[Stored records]
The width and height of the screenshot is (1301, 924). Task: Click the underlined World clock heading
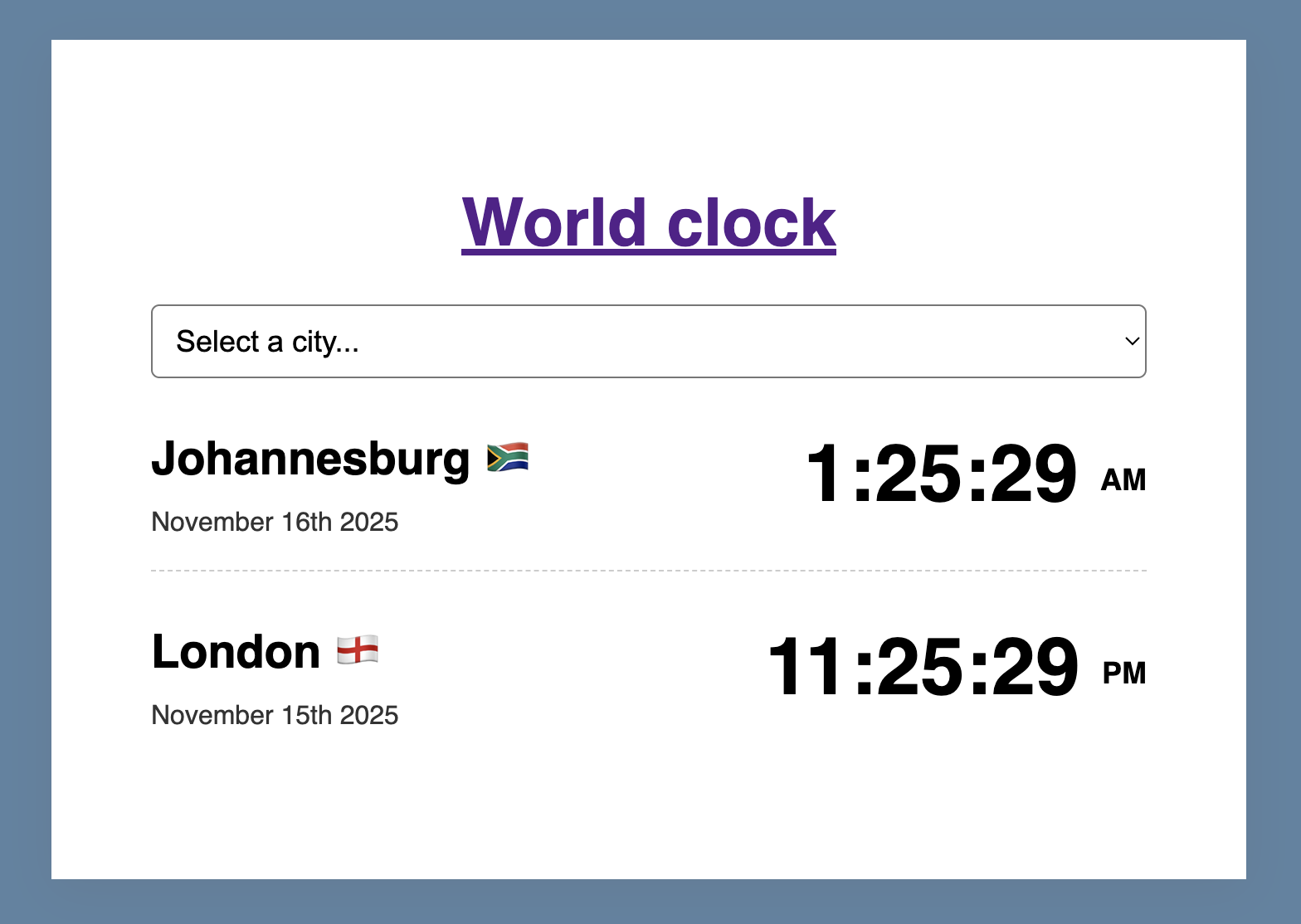coord(648,221)
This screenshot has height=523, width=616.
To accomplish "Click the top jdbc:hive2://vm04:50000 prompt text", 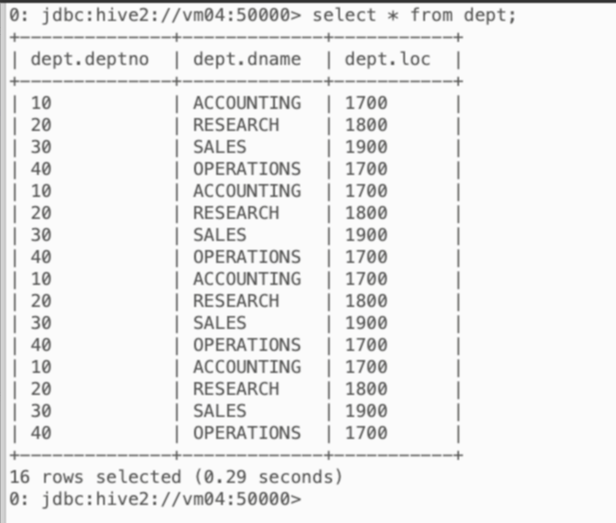I will coord(155,16).
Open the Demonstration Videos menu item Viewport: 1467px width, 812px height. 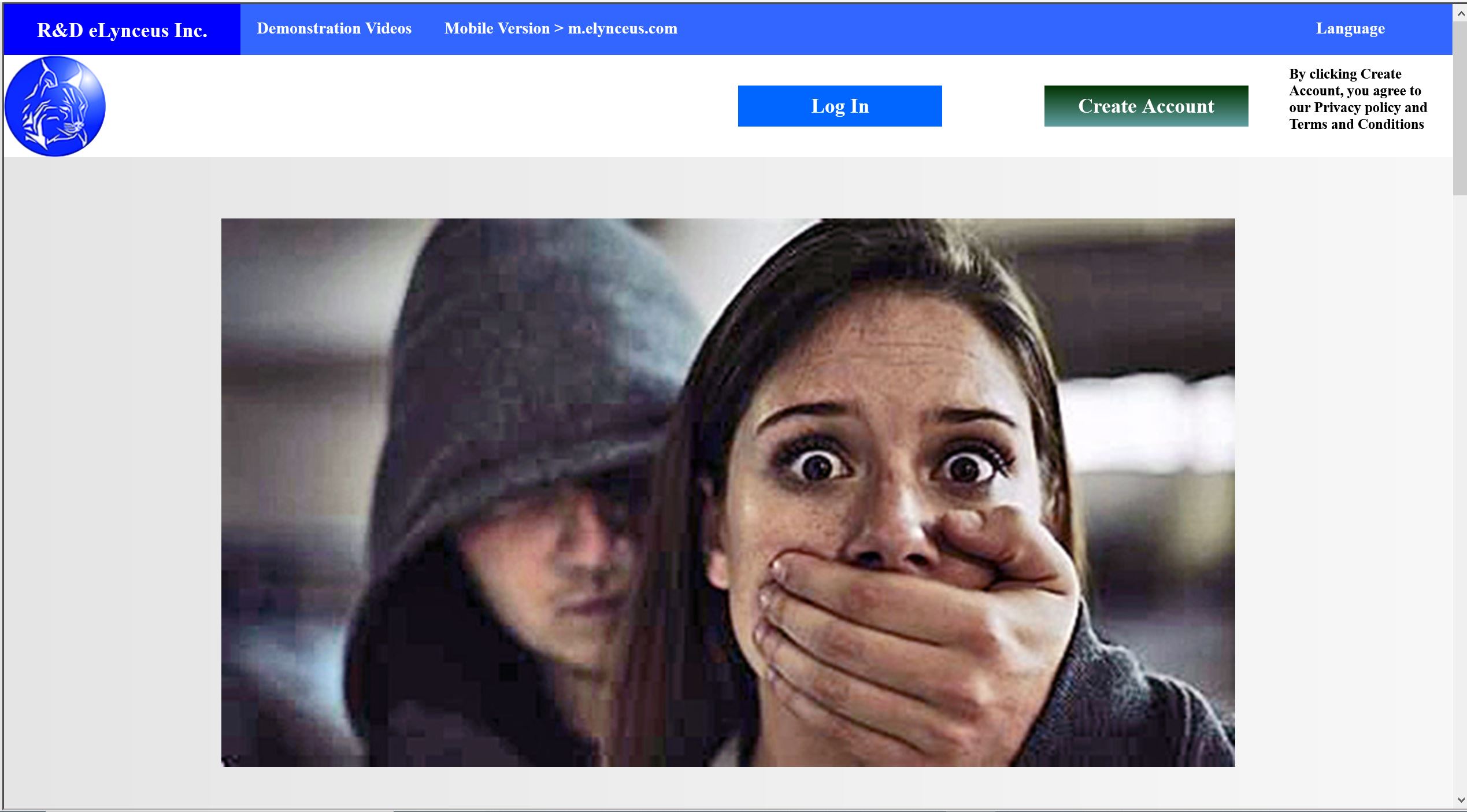[334, 28]
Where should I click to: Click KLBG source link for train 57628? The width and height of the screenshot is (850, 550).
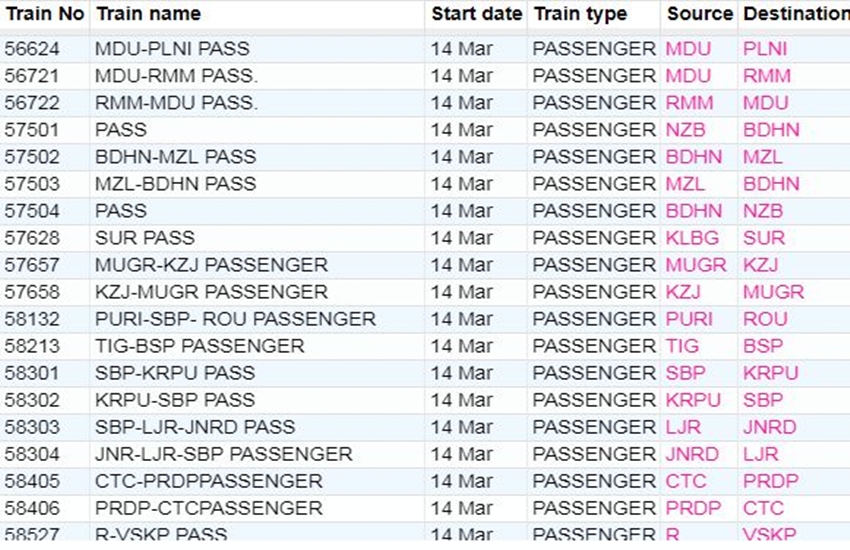pyautogui.click(x=691, y=238)
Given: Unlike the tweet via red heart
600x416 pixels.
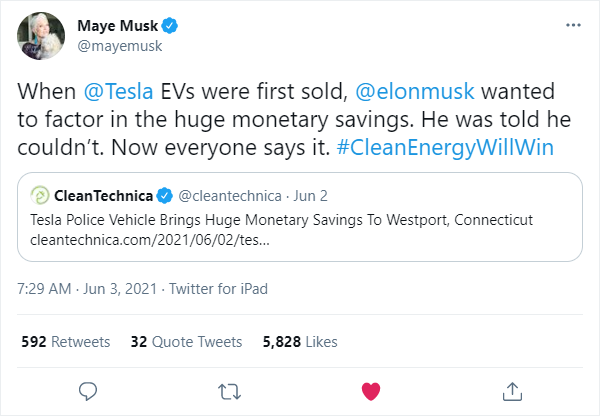Looking at the screenshot, I should (x=371, y=392).
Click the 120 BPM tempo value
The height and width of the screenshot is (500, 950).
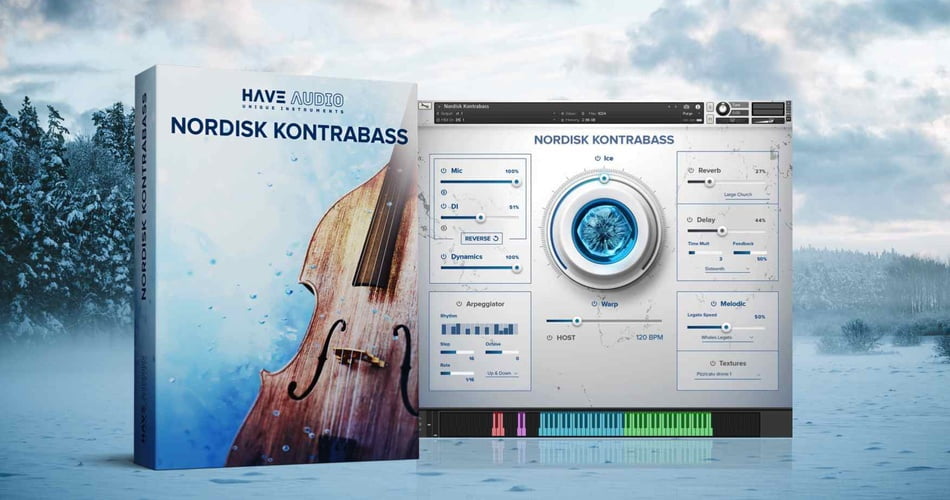(x=649, y=338)
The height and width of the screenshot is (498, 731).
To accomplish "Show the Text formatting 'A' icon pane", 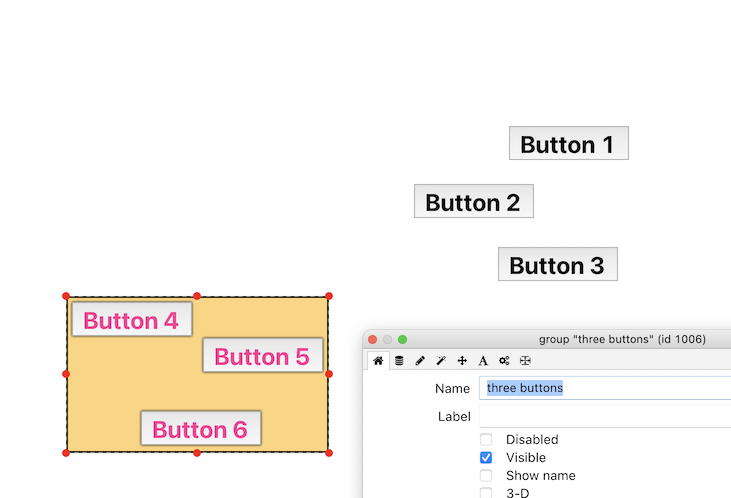I will pyautogui.click(x=483, y=360).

§ **Exercise brief**
What is wanted is an exact copy of the lines above from the one containing "Where should I" through the one containing "The height and width of the screenshot is (498, 731).", with no pictures in it.

§ **Answer below**
Where should I click to: Click KLBG source link for train 57628? The width and height of the screenshot is (850, 550).
pyautogui.click(x=691, y=238)
Given: Unlike the tweet via red heart
600x416 pixels.
Looking at the screenshot, I should (x=371, y=392).
Click the 120 BPM tempo value
The height and width of the screenshot is (500, 950).
(x=649, y=338)
The height and width of the screenshot is (498, 731).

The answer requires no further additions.